Pay particular attention to

  • Their acquisition model: what do they offer you for joining their free list and then how do they guide you toward becoming a member?
  • Their fulfillment model: what are they offering their members in terms of content, access, community, and extras.
  • Their free-versus-paid balance: how much of their content is available to everyone and how much is behind a member paywall.

Start by exploring this site a little more. Future Freedom is a great example of a value-added membership site that transcends a simple paid newsletter subscription.

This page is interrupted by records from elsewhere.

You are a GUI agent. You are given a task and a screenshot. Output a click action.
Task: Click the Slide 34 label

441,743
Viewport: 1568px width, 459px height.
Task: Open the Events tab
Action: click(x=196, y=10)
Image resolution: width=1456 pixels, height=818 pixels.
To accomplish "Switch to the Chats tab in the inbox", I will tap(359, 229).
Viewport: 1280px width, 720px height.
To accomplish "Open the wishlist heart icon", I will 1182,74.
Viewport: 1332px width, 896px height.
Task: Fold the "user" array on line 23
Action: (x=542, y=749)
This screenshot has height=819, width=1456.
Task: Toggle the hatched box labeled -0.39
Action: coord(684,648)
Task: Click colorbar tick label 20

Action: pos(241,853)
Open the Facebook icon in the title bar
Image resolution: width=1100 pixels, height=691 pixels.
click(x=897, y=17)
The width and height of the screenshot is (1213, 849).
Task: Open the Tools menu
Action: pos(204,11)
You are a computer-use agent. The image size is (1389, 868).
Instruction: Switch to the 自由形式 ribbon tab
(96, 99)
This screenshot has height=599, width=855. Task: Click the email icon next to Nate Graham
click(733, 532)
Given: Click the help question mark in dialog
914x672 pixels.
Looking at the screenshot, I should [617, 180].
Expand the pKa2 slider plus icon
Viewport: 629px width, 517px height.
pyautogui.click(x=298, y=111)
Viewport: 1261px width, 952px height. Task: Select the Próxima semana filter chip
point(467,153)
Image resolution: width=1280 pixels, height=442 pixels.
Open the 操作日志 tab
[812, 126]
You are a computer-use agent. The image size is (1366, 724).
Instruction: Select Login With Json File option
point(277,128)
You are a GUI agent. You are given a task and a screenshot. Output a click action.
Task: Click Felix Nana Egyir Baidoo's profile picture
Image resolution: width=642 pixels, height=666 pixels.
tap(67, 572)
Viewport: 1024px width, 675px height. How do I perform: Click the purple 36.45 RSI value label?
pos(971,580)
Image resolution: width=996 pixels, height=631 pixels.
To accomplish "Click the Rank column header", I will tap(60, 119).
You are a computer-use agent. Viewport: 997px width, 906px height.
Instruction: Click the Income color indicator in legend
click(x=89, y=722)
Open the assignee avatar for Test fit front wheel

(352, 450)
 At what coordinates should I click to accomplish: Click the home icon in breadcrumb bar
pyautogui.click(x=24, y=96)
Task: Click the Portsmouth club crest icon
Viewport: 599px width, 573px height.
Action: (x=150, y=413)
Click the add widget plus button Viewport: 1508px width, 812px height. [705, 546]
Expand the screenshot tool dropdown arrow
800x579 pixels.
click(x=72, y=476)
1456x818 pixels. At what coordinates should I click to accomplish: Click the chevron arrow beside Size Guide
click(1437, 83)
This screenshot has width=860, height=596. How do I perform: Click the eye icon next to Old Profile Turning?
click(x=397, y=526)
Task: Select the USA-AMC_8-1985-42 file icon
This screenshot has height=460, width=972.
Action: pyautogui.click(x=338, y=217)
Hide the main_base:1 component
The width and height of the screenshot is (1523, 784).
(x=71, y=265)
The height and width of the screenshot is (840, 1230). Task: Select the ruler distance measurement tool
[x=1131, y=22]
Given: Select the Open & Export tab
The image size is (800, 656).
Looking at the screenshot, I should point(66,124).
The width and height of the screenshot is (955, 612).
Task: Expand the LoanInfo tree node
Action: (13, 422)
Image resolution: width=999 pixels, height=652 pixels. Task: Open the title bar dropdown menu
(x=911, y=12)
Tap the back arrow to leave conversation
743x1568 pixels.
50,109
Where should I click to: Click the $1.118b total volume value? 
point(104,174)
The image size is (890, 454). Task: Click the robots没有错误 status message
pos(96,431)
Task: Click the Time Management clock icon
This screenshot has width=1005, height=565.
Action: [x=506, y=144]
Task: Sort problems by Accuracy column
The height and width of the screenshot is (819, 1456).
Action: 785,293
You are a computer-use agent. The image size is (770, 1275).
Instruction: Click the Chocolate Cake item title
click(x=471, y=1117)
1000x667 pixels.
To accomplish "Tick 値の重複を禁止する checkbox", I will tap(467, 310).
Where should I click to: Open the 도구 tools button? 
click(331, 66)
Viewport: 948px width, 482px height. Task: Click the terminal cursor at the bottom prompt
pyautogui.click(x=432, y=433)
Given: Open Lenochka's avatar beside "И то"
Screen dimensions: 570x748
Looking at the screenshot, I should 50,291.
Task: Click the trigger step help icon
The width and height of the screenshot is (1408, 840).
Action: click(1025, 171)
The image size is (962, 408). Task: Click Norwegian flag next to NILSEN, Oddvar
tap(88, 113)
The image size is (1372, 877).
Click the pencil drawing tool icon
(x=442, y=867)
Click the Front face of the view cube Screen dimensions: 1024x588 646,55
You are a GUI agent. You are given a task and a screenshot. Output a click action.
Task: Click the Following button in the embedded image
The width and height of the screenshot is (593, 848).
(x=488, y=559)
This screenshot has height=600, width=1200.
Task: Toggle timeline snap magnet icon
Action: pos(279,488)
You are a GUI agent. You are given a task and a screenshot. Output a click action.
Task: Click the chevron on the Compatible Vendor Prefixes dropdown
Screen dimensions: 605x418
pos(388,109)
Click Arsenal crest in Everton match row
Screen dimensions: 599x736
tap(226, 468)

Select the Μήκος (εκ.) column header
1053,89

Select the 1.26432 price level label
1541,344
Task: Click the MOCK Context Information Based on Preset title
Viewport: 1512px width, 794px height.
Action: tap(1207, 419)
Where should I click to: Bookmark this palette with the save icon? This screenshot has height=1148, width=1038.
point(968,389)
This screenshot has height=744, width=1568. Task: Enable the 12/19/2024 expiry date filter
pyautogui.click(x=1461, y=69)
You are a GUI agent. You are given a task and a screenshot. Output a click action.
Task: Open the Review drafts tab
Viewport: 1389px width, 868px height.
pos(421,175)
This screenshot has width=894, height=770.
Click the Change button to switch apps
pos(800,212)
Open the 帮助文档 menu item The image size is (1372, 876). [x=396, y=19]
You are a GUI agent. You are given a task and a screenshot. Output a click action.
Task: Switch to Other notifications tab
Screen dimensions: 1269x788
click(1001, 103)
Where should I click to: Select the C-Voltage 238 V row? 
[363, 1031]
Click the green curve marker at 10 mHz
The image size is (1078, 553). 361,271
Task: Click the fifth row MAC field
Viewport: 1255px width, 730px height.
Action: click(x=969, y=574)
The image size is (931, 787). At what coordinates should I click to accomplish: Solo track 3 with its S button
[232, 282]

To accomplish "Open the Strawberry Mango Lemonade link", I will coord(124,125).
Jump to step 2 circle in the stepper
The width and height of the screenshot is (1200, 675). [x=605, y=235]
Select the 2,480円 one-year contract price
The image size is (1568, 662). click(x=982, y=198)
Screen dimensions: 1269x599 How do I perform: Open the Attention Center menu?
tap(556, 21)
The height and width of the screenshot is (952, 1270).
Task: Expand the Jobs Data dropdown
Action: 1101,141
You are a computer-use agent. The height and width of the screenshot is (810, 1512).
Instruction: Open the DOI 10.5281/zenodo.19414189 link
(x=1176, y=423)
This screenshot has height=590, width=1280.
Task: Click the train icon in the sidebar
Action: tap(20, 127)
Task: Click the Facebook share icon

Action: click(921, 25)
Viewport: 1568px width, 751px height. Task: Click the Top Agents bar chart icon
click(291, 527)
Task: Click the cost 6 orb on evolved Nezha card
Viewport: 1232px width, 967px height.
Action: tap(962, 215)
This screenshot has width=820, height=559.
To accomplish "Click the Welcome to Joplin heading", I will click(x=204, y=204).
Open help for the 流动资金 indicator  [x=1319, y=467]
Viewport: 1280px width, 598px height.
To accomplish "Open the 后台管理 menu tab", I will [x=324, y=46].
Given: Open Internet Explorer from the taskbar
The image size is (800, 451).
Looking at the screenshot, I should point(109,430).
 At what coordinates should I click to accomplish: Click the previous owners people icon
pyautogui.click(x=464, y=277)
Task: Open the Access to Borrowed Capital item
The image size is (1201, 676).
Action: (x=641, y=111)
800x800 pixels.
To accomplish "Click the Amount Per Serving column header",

I mentioned that I manage a membership site. You can check that one out if you like, at Wealthy Web Writer.

Another good one (if you don’t mind profanity) is Mark Manson’s site. Give his sign-up page a read; it’s a great example of weaving personality into your membership site.

Most news sites these days use a pretty standard subscription model — you pay for access to their content. But they don’t have a lot in the way of membership features. National Review shows how you can take reporting and commentary and turn it into more of a membership than a subscription.

On the subscription side — which is a similar model to membership, just with less in the way of community and personality — look at the sales funnels used by smartphone apps and software-as-a-service sites. There’s a lot you can learn and adapt from how they structure things.

And on that same note, check out a few monthly direct-to-consumer (DTC) product sites. Dollar Shave is one worth looking at. BarkBox is another.

People are hungry for a sense of connection with other likeminded people. Membership sites that figure out how to offer that connection in addition to valuable information, entertainment, useful products, convenience, or some combination of all those things can be wildly successful.